A suicide bomber rammed into a Russian firing range killing five people and wounding scores early yesterday in the volatile North Caucasus region of Dagestan, law enforcement sources said.
The explosives-packed car attacked a military base used by the motor rifle brigade at Dalny near the city of Buynaksk, about 40km west of the local capital Makhachkala, said the sources, who refused to be identified.
“Five people are dead. Three of them died on the spot and another two in hospital,” a law enforcement source told reporters, adding that the blast had hurt at least another 35 people, two of whom were in critical condition.
Russia’s defense ministry promptly imposed a state of heightened security at military installations in its Southern Military District — made up of the mainly Muslim regions along Russia’s southern flank.
However, it put the death toll from the blast at three and said 33 people were wounded.
“A heightened security regime has been ordered for the duty officers and guards at all the military installations in the district,” ministry spokesman Colonel Alexei Kuznetsov said, quoted by Russian news agencies.
He added that the ministry had dispatched a special commission led by the acting Southern Military District commander to the site of the terror attack.
When the suicide bomber struck at about 12:30am, guards at the base opened fire on the explosive-laden car and blocked its full-speed accelerations into the center of the base with a truck, Kuznetsov said.
“After firing several warning shots, soldiers guarding the field camp opened fire on the terrorist’s car,” he said, quoted by RIA Novosti.
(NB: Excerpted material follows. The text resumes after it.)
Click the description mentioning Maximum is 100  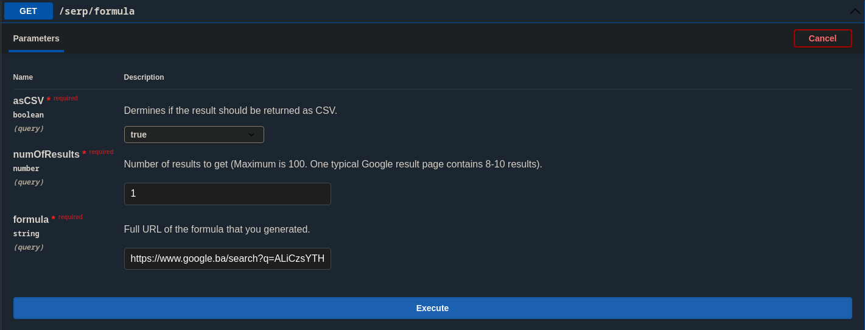[x=332, y=164]
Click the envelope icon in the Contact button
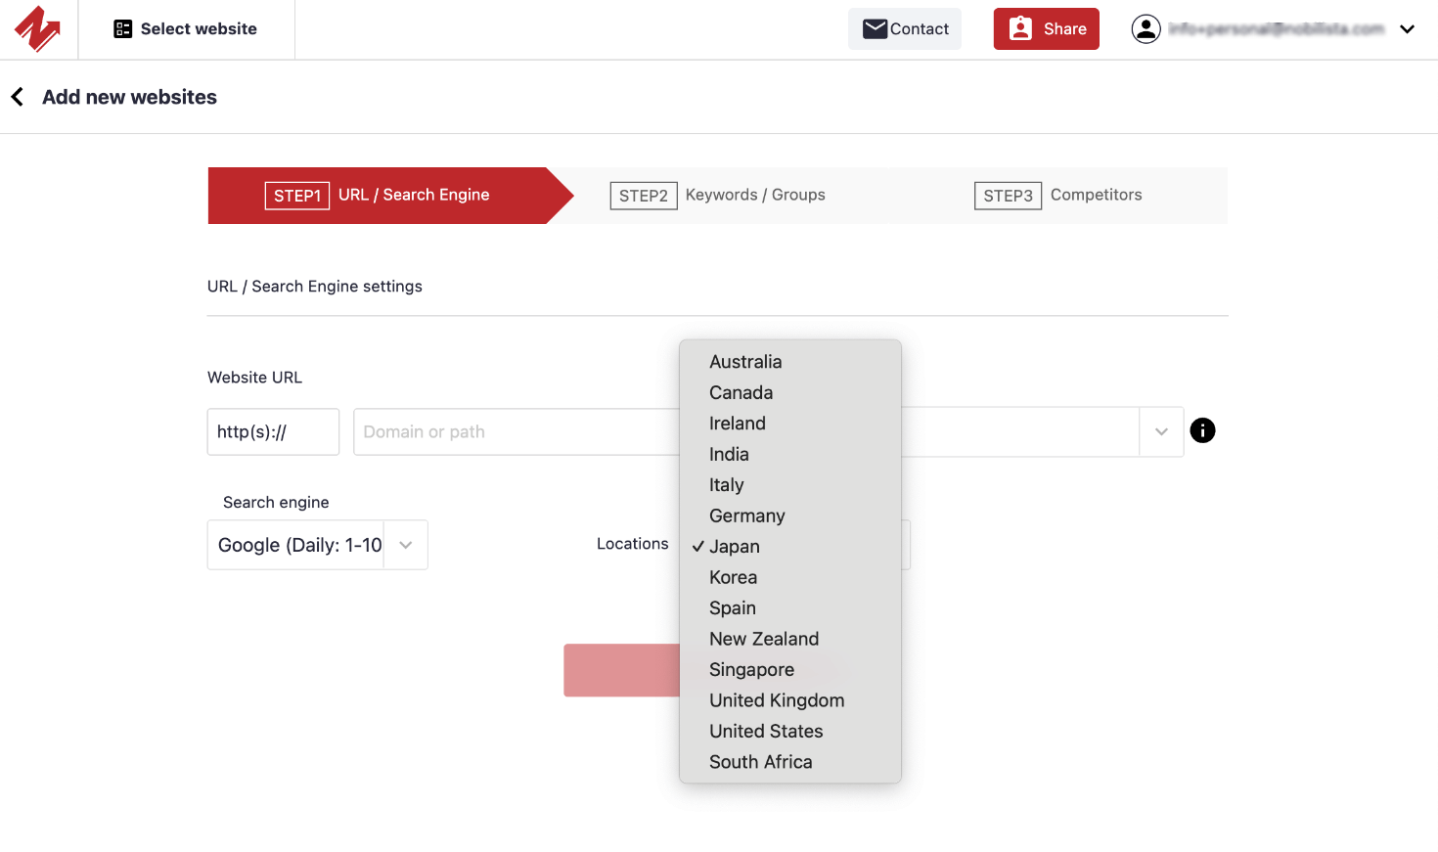1438x852 pixels. click(875, 28)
The blast was followed by a second roadside explosion that targeted investigators on the way to the scene, but there were no casualties, Russian agencies said.
Dagestan has become arguably Russia’s most violent region hit not only by growing Islamic militancy but also deep-rooted mafia problems, clan rivalries and socio-economic stagnation.
Local president Magomedsalam Magomedov said the latest attack underscored just how vulnerable the region still is to militant strikes.
The Dagestani leader added that while security forces had recently carried out a series of “successful operations,” they needed to bolster efforts to hunt down militants.
Shootings and bomb attacks have become a near-daily occurrence in the North Caucasus, where the pro-Kremlin authorities are battling an increasingly deadly Islamist insurgency.